(Stored records)
*-*-*

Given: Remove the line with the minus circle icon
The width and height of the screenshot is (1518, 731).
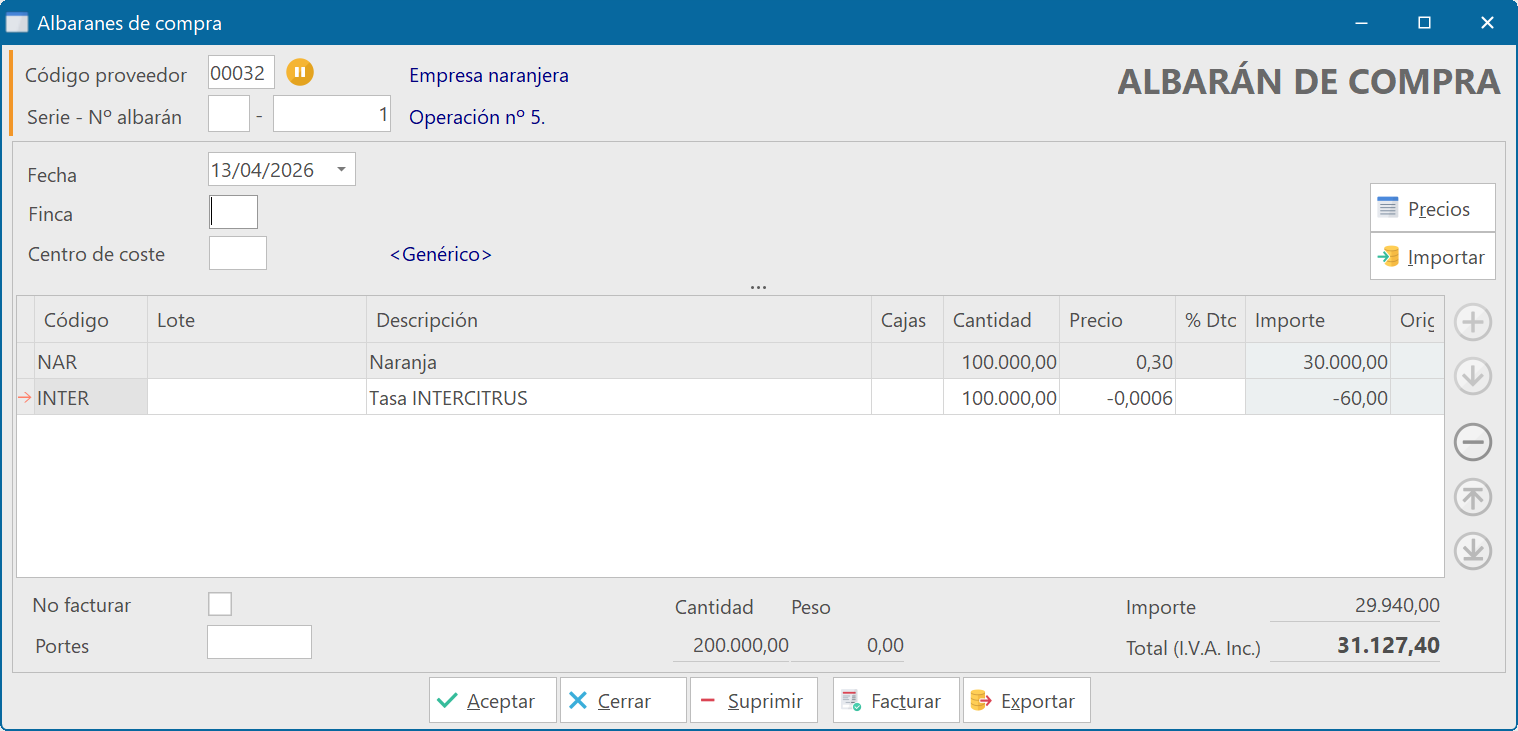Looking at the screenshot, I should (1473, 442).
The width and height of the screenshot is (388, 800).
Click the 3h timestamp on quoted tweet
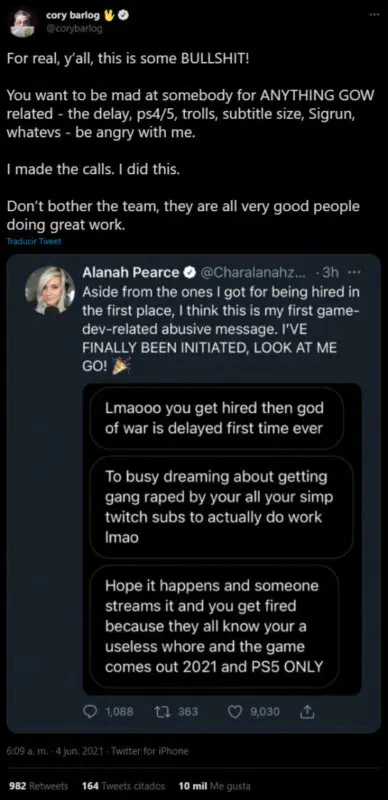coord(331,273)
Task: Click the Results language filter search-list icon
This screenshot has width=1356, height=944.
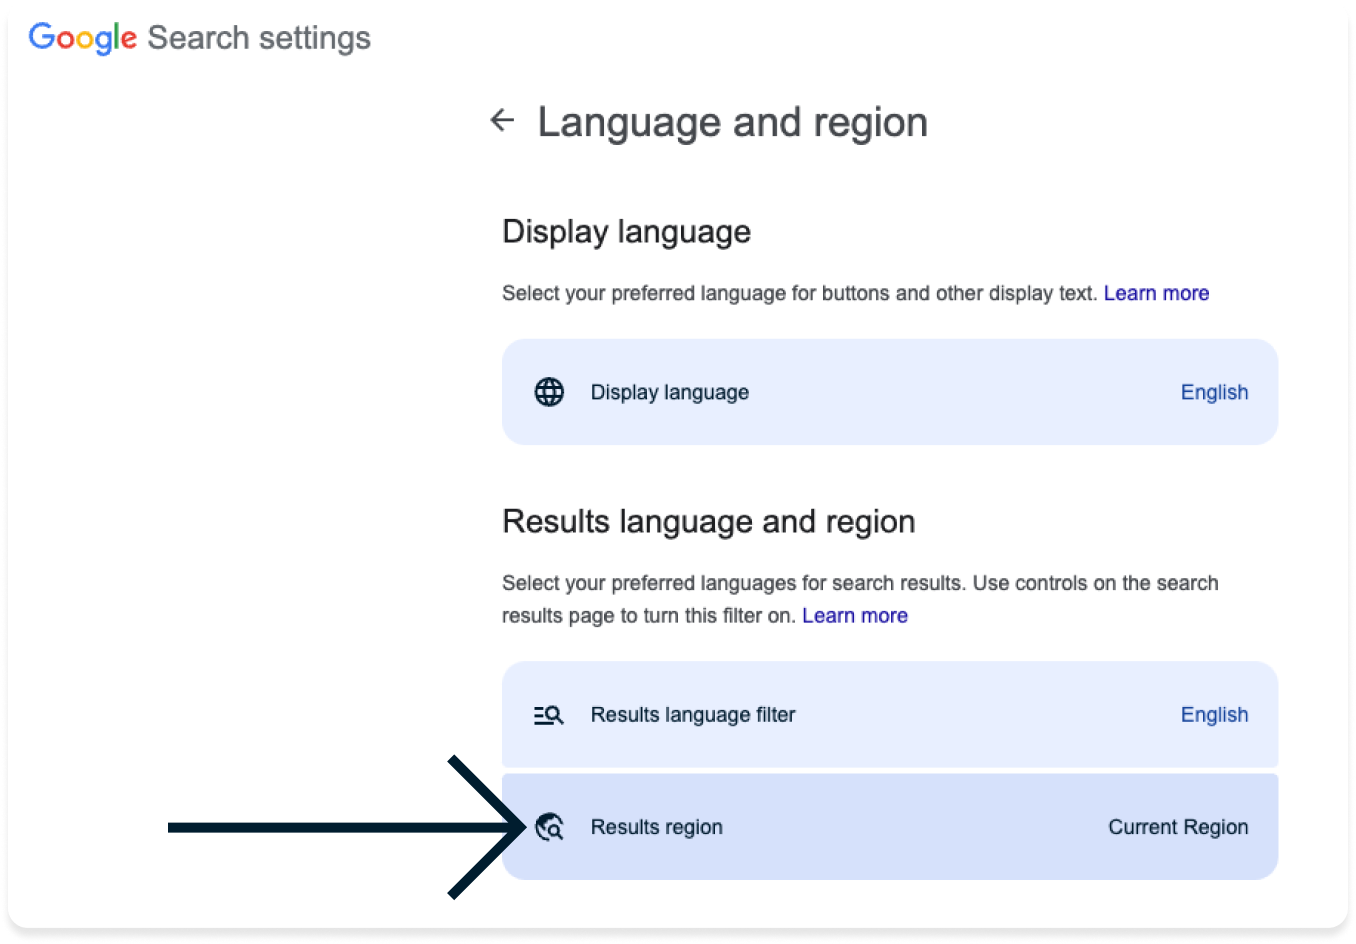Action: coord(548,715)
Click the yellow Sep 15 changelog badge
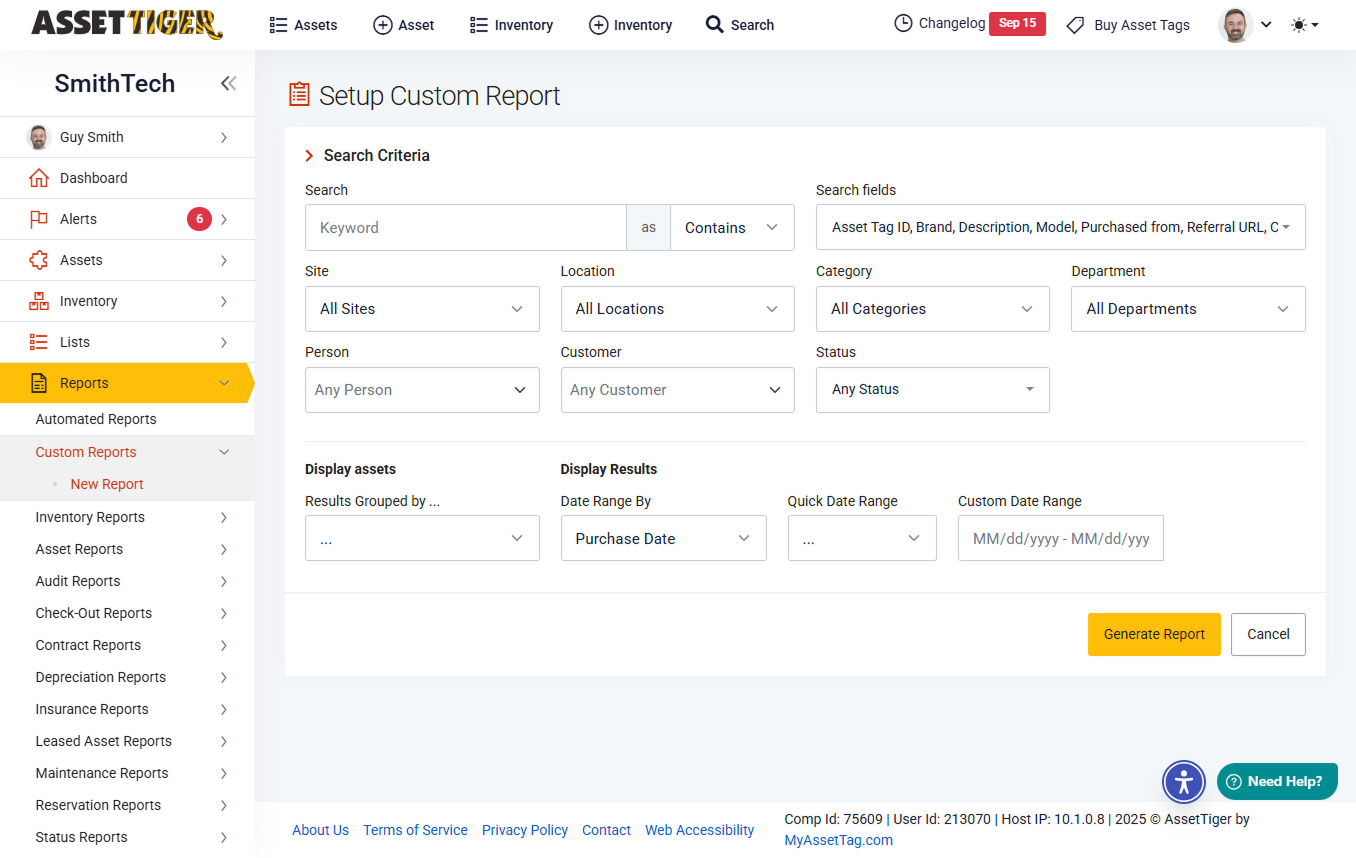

*-*-*

Nothing but the records above, retyped exactly and stripped of images, should appear in the answer.

Exercise solution:
Given: Remove the line with the minus circle icon
The width and height of the screenshot is (1518, 731).
Looking at the screenshot, I should (1473, 442).
The width and height of the screenshot is (388, 800).
Click the 3h timestamp on quoted tweet
coord(331,273)
Task: Click the Results language filter search-list icon
This screenshot has width=1356, height=944.
Action: coord(548,715)
Click the yellow Sep 15 changelog badge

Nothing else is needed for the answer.